Purpose: Despite decreased screening-based detection of clinically insignificant tumors, most diagnosed prostate cancers are still indolent, indicating a need for better strategies for detection of clinically significant disease before treatment. We hypothesized that patients with detectable circulating tumor DNA (ctDNA) were more likely to harbor aggressive disease.
Methods: We applied ultra-low-pass whole-genome sequencing to profile cell-free DNA from 112 patients diagnosed with localized prostate cancer and performed targeted resequencing of plasma DNA for somatic mutations previously identified in matched solid tumor in nine cases. We also performed similar analyses of data from patients with metastatic prostate cancer.
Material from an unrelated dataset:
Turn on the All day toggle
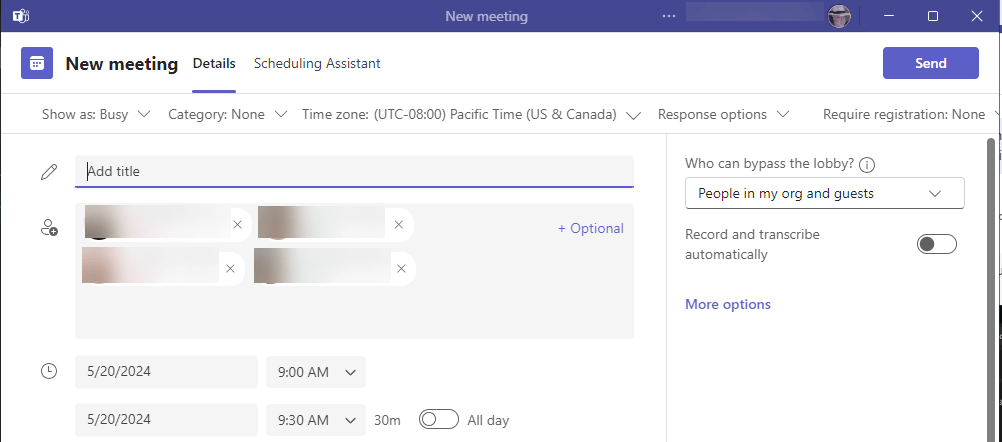The height and width of the screenshot is (442, 1002). 439,420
Results: In all cases of localized prostate cancer, even in clinically high-risk patients who subsequently had recurrent disease, ultra-low-pass whole-genome sequencing and targeted resequencing did not detect ctDNA in plasma acquired before surgery or before recurrence. In contrast, using both approaches, ctDNA was detected in patients with metastatic prostate cancer.
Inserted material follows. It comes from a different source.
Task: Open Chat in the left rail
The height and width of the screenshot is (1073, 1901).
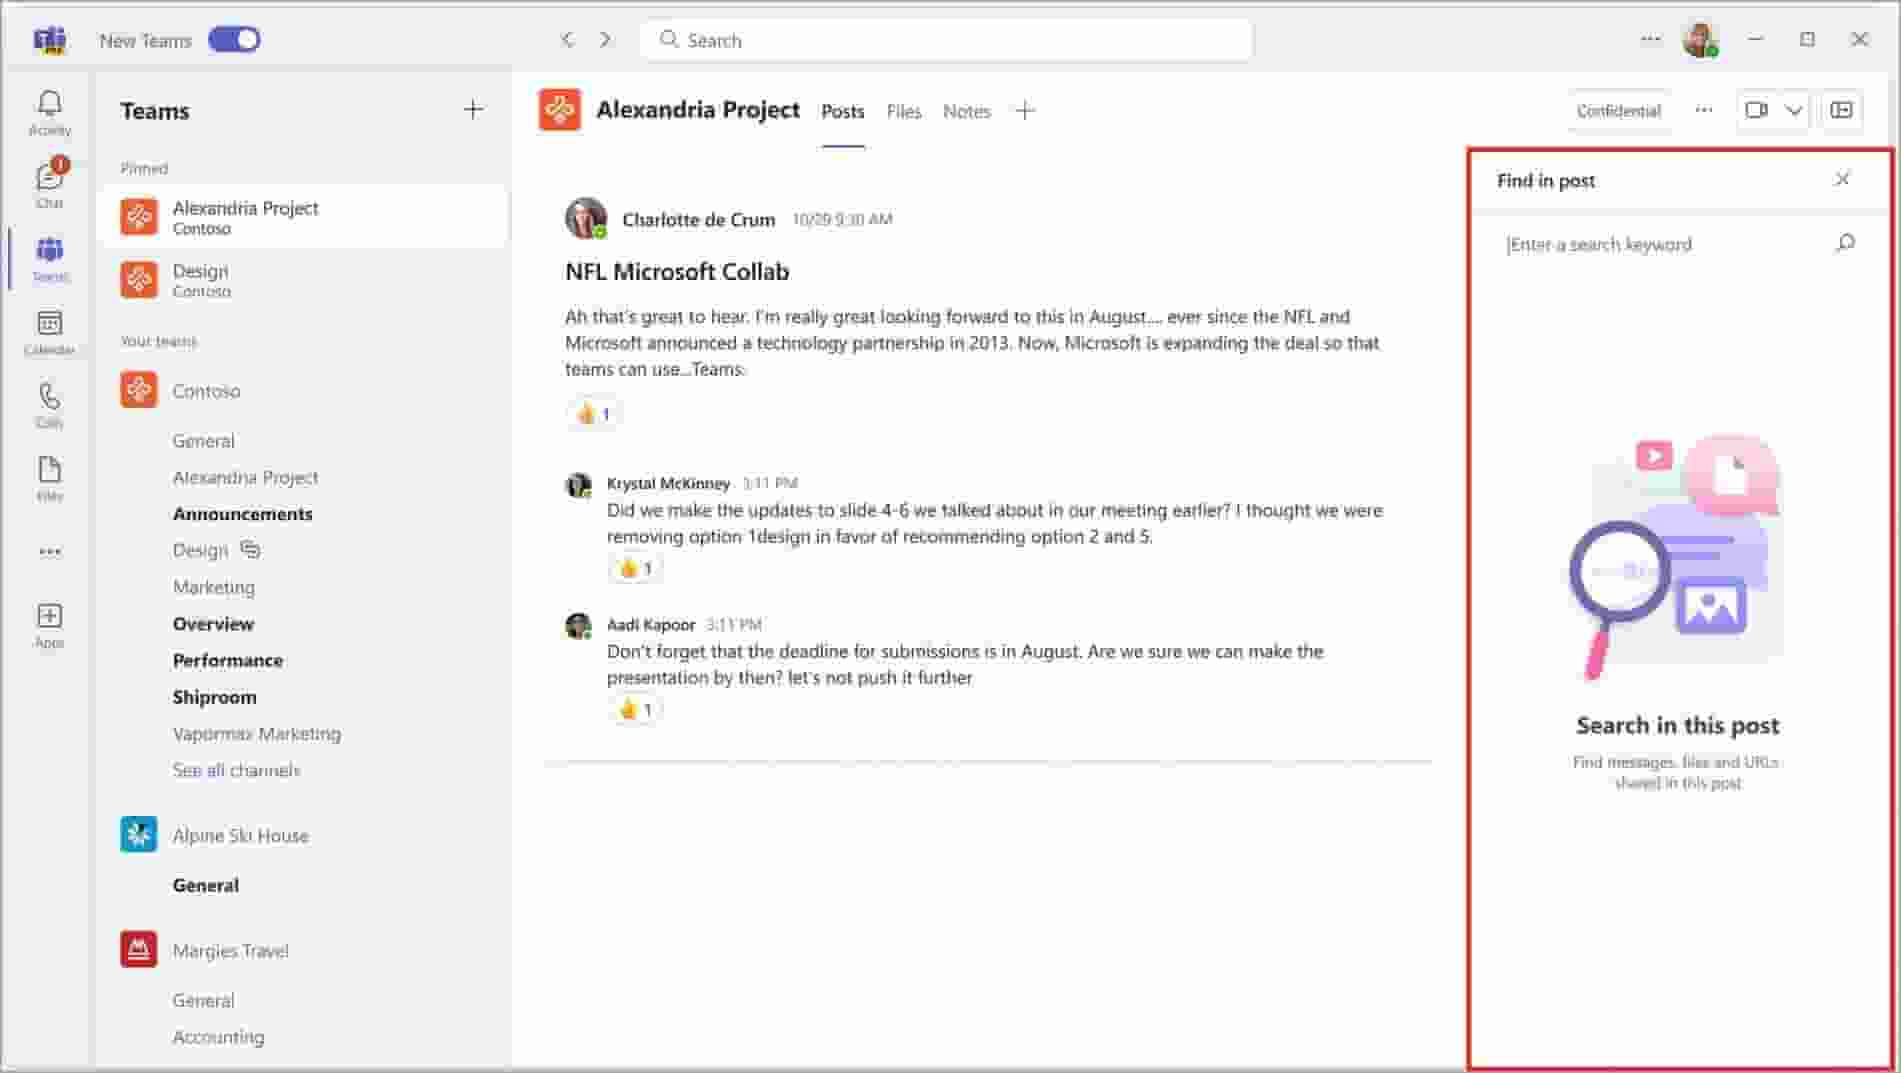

Conclusion: Our findings demonstrate clear differences between localized and advanced prostate cancer with respect to the dissemination and detectability of ctDNA. Because allele-specific alterations in ctDNA are below the threshold for detection in localized prostate cancer, other approaches to identify cell-free nucleic acids of tumor origin may demonstrate better specificity for aggressive disease.